*Problem to solve*.
Render the lines below as a JSON list of strings, one string per line and blank lines omitted, starting at the line containing "Click the Avengers: Age of Ultron bar" and continuing through the final line, with both ends included. Leave the pictures out of the answer.

*Material for this exercise*.
########################################

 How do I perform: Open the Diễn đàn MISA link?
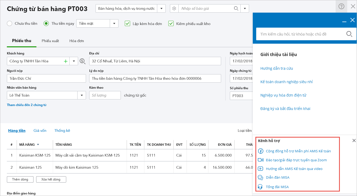point(277,177)
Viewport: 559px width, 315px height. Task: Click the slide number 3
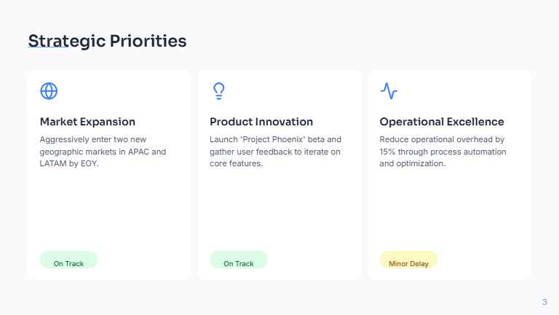pyautogui.click(x=544, y=302)
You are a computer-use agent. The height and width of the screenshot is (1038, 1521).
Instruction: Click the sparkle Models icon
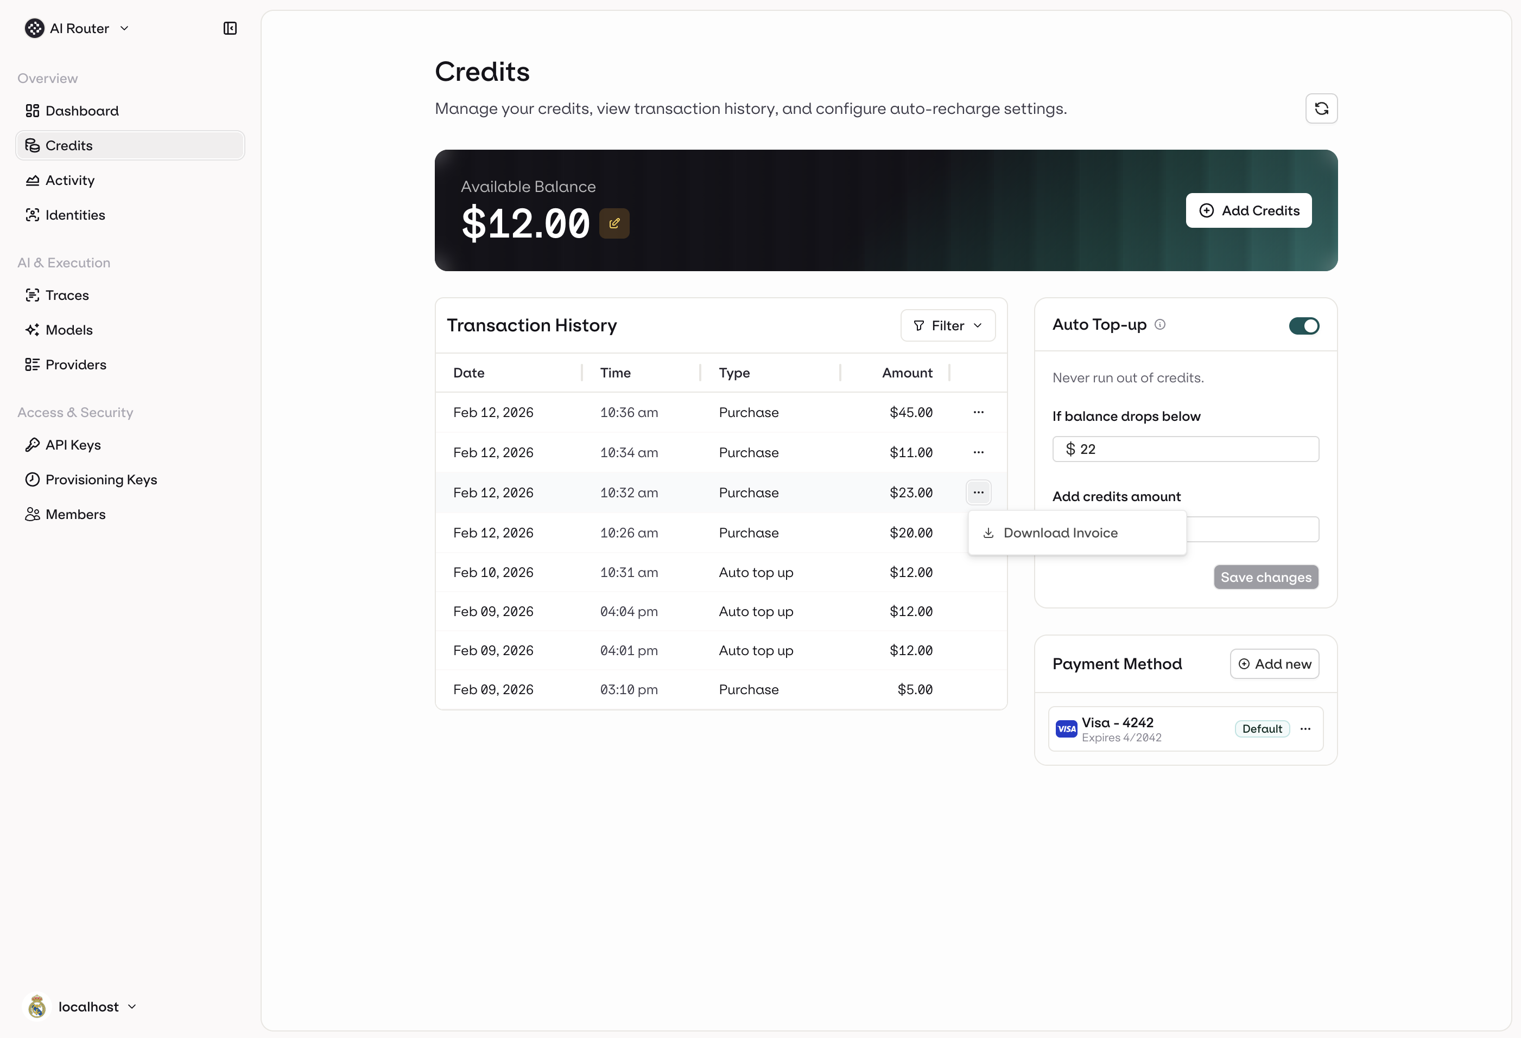point(33,330)
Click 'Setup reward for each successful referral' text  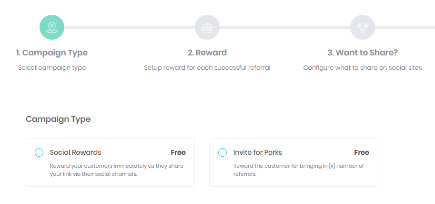207,68
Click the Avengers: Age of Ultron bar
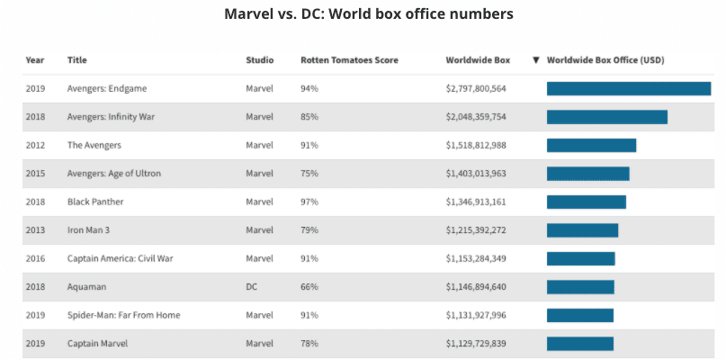This screenshot has width=726, height=360. [x=587, y=174]
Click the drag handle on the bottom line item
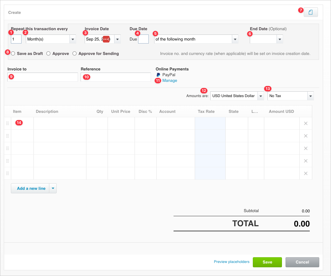This screenshot has height=276, width=331. [7, 173]
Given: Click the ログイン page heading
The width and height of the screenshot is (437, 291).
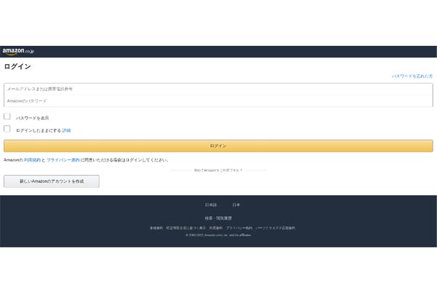Looking at the screenshot, I should click(17, 67).
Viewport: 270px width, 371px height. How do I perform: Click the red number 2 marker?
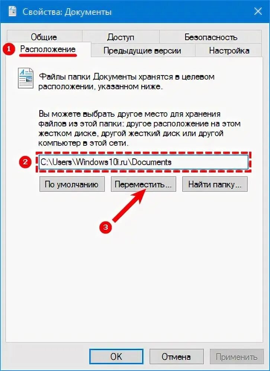(x=25, y=162)
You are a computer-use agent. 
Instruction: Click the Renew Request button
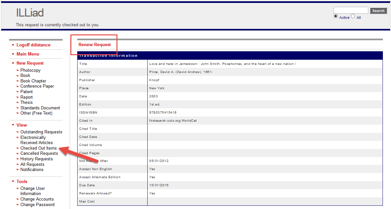point(94,44)
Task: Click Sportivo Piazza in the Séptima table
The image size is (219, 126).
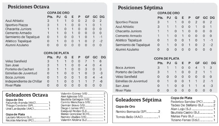Action: (x=127, y=22)
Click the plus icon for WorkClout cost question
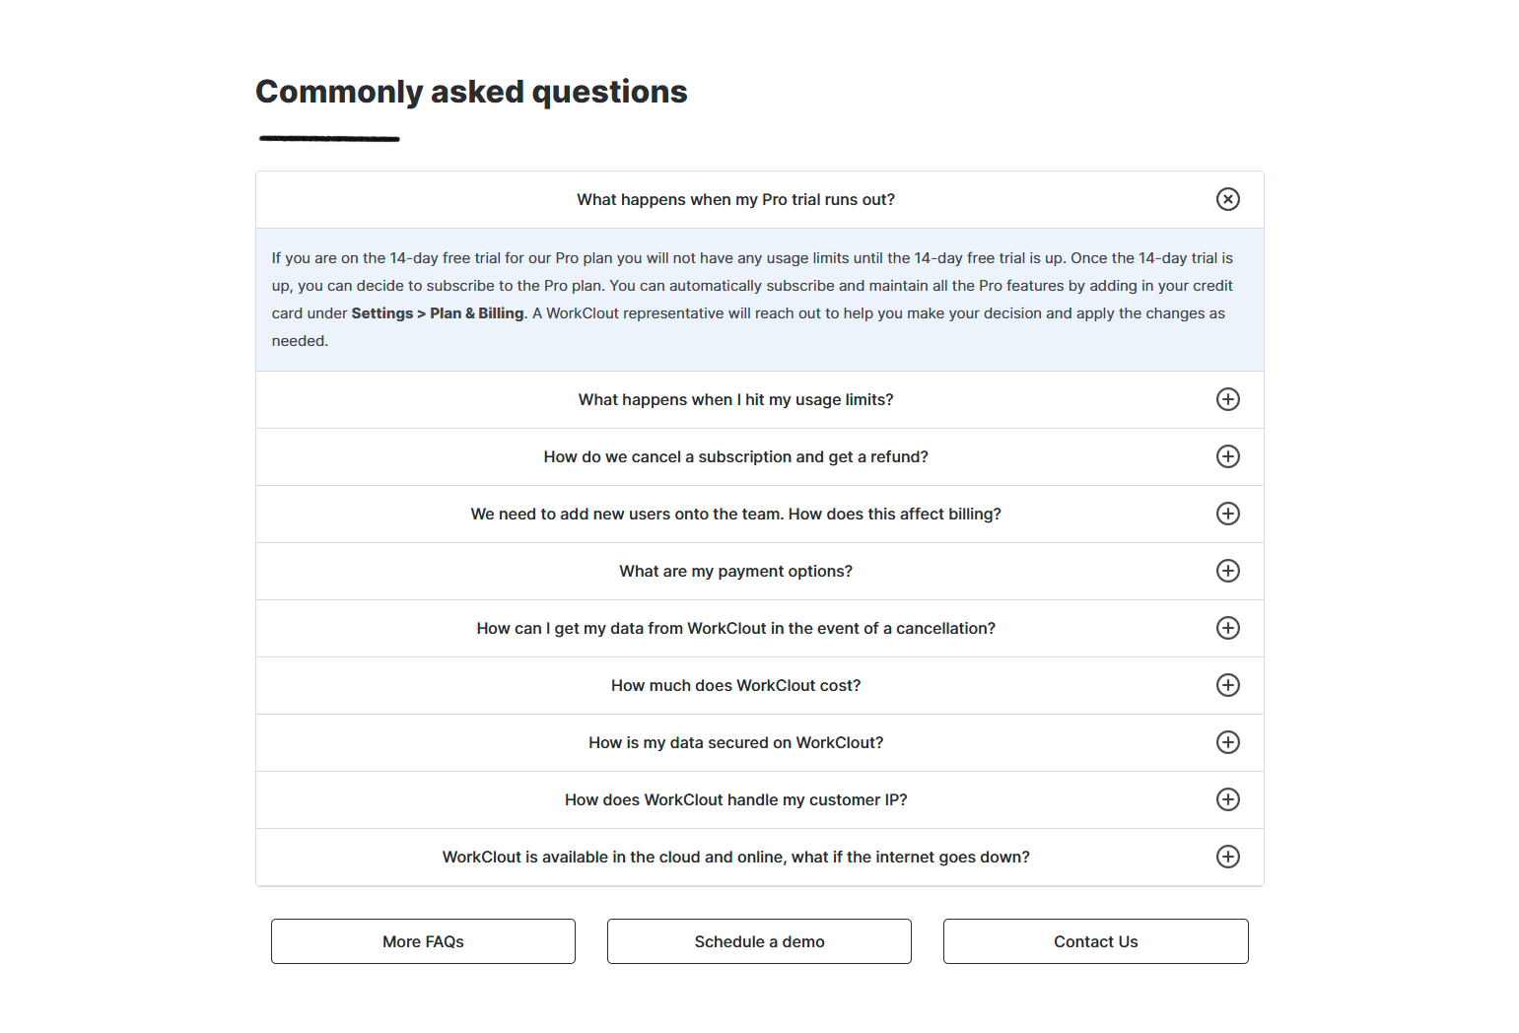This screenshot has width=1519, height=1033. click(1227, 685)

########################################

*Reply to the task*.
[
  "Click the Avengers: Age of Ultron bar",
  "This screenshot has width=726, height=360. [x=587, y=174]",
  "Click the drag handle on the bottom line item",
  "This screenshot has height=276, width=331. [7, 173]",
  "Given: Click the ログイン page heading",
  "The width and height of the screenshot is (437, 291).",
  "Looking at the screenshot, I should click(17, 67).",
  "Viewport: 270px width, 371px height. How do I perform: Click the red number 2 marker?",
  "(x=25, y=162)",
  "You are a computer-use agent. ",
  "Instruction: Click the Renew Request button",
  "point(94,44)",
  "Task: Click Sportivo Piazza in the Séptima table",
  "The image size is (219, 126).",
  "Action: (x=127, y=22)",
  "Click the plus icon for WorkClout cost question",
  "This screenshot has width=1519, height=1033. click(1227, 685)"
]